New Dubai vicar brings taste of Tennessee to Christmas service
Reverend Jim Young leads his first Christmas Day service at Christ Church in Jebel Ali
It was an extra-special Christmas Day for incoming vicar Reverend Jim Young, who led his first family communion service in the UAE at Christ Church in Jebel Ali.
Only four months into his post, Rev Young is still getting to grips with the multinational congregation he welcomes each week into his church.
The Christmas Day service attracted worshippers from all over Africa, India, Sri Lanka and the Philippines.
“Moving to Dubai has been an incredible opportunity to discover new ways of celebrating Christmas,” he said.
There are several different traditions in Dubai I am still trying to fully understand.
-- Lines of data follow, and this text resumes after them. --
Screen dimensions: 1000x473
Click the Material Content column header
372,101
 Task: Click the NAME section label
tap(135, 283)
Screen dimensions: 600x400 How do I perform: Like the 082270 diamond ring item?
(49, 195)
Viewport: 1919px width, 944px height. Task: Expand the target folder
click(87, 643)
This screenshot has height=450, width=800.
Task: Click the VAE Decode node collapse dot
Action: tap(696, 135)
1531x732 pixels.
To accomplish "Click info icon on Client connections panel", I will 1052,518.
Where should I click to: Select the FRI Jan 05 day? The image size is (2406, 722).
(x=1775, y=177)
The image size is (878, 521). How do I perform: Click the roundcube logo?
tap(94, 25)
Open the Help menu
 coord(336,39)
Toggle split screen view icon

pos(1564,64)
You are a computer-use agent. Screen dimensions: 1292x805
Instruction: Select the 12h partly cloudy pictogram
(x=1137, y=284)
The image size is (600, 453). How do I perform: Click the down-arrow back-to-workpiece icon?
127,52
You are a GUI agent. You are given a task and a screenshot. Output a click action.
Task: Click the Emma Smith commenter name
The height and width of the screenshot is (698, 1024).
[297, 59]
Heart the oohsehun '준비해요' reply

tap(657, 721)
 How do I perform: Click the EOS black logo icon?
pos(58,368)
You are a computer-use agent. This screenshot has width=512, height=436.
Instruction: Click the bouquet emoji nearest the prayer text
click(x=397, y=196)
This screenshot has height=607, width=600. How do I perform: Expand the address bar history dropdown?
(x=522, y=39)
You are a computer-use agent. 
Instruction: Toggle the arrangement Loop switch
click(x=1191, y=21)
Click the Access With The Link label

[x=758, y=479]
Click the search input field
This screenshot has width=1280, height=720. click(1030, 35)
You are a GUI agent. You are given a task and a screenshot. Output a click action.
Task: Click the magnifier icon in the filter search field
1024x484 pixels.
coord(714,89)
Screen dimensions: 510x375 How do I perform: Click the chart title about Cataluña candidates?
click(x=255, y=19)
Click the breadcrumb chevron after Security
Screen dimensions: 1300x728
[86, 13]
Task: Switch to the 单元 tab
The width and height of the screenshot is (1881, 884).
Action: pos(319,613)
The US has a lot of immigrants, but nothing like in the UAE
Reverend Jim Young, Christ Church Jebel Ali
“Everything is still very new, so I am still making adjustments. We have done a more traditionally British Christingle service, and that was also my first. There are several different traditions in Dubai I am still trying to fully understand.
“The US has a lot of immigrants but nothing like in the UAE, so it has been a wonderful experience meeting people from such diverse backgrounds.”
The Anglican church was packed with families, with excited children filling the building with laughter and fun.
The service opened with traditional festive hymns O Come All Ye Faithful, Angels We Have Heard on High and We Three Kings.
A reading followed from the book of Isaiah before Christians joined in the Eucharist and the giving of communion.
Rev Young arrived in Dubai with his wife and has three adult sons who remained in the United States.
Previous postings have included Tennessee, where he was raised; Virginia, Texas, Louisiana, California, Connecticut and Oregon. Dubai is his first posting abroad.
“It is a lot of fun here,” Rev Young said.
“Growing up in Tennessee, we had three spices, salt, pepper and ketchup.
“Moving to Louisiana with all the Cajun, French and Spanish culture, there were so many more, and I see Dubai as similar to that.
“There is an incredible mixture of people and nationalities here, and bringing them together makes us stronger, not weaker.”
Nigerian Danielle Lake was married at Christ Church nine years ago and regularly attends Sunday services at the church.
Mrs Lake was attending the Christmas Day service with her husband Chris, and children Kara and Ella.
“It is such as nice crowd on Sundays, but Christmas is always a nice time to see everyone – there are usually about 200 people here,” she said.
“In Nigeria, Christmas has more religious significance than here in the UAE and UK, where it is more of a celebration with the turkey and presents.
“For me it is more about the joy of bringing family together.
“In Nigeria, there is loud music and drums, with everyone wearing flamboyant dresses and hats. Here, it is more of a solemn time with the hymns and organ playing.”
Choristers ended the service with a resounding rendition of Hark! The Herald Angels Sing, accompanied by a performance by organist Paul Griffiths, who played when Pope Francis led Mass in Abu Dhabi in February.
He ended the service with a solo performance of Toccata from symphony number five.
“The last time I played this piece of music to an audience was during the papal visit so it brought back some very good memories for me,” he said.